# TASK INSTRUCTIONS
Locate each line in the data below that contains the string "checkmark" and copy those lines out. Treat uppercase and lowercase as different.

Stored data entries:
--------------------------------------------------
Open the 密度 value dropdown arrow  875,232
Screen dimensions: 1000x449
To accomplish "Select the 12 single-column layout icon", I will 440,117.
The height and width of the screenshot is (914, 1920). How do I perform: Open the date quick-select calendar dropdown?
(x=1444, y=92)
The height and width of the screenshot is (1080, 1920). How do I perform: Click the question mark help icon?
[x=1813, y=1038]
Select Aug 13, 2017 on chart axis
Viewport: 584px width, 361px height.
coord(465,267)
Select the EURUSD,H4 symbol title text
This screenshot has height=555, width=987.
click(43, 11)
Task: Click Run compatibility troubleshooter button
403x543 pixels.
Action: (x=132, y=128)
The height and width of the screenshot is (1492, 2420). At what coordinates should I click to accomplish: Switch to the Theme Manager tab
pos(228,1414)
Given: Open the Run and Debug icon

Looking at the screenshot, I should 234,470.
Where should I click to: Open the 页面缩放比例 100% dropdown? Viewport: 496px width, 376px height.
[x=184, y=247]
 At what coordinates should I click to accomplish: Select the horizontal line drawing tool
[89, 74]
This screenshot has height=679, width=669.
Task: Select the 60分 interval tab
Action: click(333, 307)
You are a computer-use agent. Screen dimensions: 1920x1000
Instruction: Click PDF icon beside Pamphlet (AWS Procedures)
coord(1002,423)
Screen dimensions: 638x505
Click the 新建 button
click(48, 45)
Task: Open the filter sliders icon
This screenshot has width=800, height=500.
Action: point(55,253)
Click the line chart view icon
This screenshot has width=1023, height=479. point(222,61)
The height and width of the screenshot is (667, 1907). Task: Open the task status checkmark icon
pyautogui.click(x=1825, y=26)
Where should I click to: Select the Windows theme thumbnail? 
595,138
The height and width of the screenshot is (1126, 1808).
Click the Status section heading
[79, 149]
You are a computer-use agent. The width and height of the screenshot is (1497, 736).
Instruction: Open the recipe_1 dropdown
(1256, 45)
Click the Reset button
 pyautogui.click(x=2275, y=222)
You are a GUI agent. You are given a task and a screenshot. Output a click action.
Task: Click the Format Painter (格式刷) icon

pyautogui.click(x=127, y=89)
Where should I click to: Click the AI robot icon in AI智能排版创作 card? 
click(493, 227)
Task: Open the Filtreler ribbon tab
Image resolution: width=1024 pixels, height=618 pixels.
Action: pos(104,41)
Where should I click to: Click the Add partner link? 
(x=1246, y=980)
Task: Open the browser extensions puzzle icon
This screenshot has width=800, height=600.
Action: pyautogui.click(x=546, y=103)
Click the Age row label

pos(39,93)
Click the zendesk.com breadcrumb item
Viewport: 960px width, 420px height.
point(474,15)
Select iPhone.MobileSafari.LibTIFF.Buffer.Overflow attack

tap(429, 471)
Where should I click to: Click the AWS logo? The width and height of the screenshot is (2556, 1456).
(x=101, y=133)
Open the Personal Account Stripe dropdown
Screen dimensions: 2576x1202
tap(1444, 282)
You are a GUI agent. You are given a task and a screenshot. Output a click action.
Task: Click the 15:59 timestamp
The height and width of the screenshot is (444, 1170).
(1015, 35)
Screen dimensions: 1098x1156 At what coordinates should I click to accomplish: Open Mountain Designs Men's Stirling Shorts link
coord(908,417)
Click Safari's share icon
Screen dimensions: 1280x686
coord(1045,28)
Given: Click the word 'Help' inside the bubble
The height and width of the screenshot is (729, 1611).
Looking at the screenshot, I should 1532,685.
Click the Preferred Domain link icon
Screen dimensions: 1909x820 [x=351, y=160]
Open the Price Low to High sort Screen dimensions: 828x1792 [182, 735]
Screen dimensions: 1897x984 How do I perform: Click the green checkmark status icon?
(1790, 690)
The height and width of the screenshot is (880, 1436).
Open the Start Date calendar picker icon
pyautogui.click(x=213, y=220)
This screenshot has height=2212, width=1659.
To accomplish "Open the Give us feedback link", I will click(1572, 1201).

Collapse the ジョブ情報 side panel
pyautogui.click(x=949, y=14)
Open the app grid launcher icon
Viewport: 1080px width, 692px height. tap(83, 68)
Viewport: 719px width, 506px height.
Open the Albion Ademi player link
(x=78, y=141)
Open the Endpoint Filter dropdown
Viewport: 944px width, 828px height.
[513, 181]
--------------------------------------------------
# ANSWER TO THIS EXERCISE
The height and width of the screenshot is (667, 1907). Task: Open the task status checkmark icon
Screen dimensions: 1897x984 How do I perform: Click the green checkmark status icon?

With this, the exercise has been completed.